Temer disse ainda que a Constituição uniu princípios liberais e princípios do socialismo, ao mesmo tempo protegendo, por exemplo, a propriedade privada e garantindo direitos sociais como o direito à educação e à saúde.
Para o presidente não há a necessidade de convocar uma nova Assembleia Constituinte: “Nosso Estado precisa ser reformulado a cada período porque nós temos uma vocação extraordinária para a cada 25, 30 anos achar que tem uma crise institucional, uma crise econômica, uma crise política, é preciso criar um novo estado”, disse, ao acrescentar que um país ganha estabilidade institucional “quando tem instituições consolidadas”, o que é garantido pela Constituição. 

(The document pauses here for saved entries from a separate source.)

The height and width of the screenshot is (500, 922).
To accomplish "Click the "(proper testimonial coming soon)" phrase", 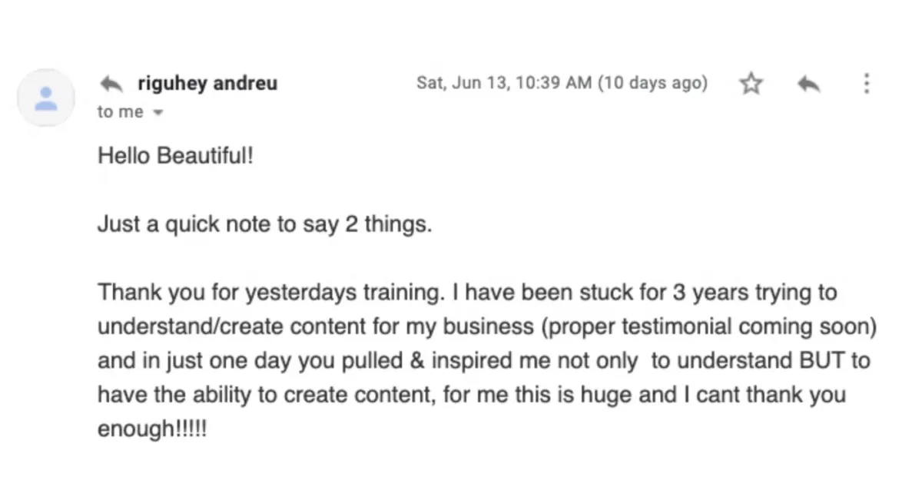I will tap(708, 326).
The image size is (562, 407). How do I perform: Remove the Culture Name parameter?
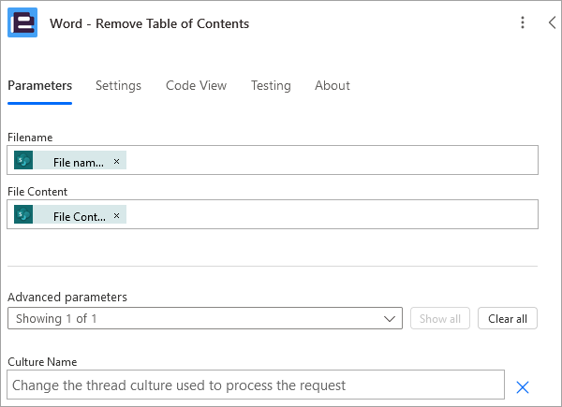click(x=523, y=387)
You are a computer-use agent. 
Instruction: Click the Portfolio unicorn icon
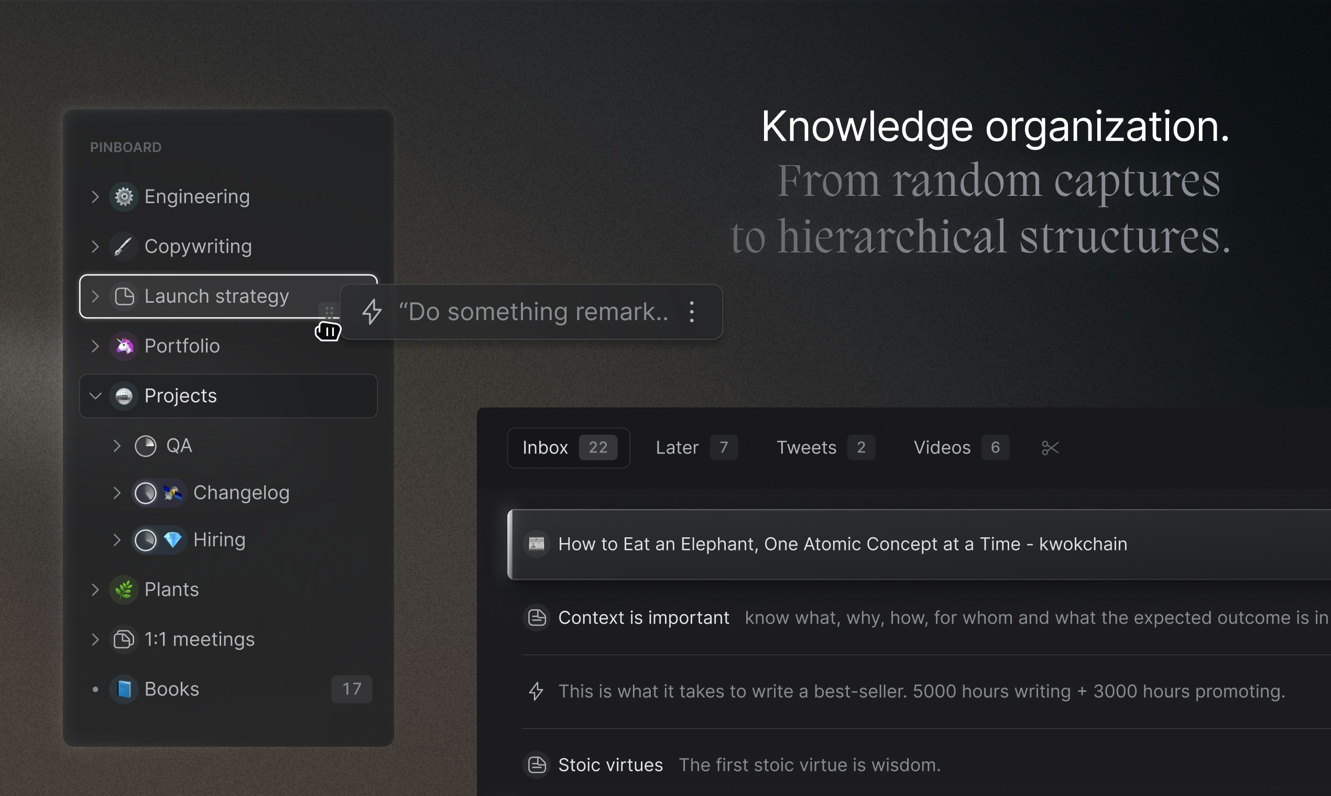[x=124, y=346]
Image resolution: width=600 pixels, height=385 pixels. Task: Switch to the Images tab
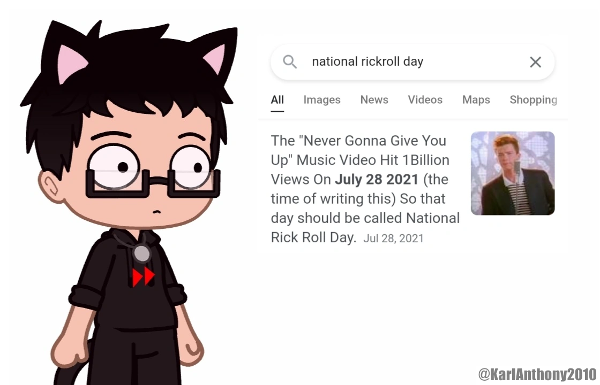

O presidente também defendeu medidas tomadas durante o governo, como a Emenda Constitucional 95, de 2016, conhecida como teto dos gastos, que limita por 20 anos os gastos públicos federais ao Orçamento do ano anterior corrigido pela inflação.
“Quando lançamos o teto dos gastos públicos, era conhecido como PEC da morte porque iria acabar com educação e com a saúde do País. Desde os primeiros momentos que editamos os Orçamentos, sempre aumentamos as verbas para educação e para saúde”, diz.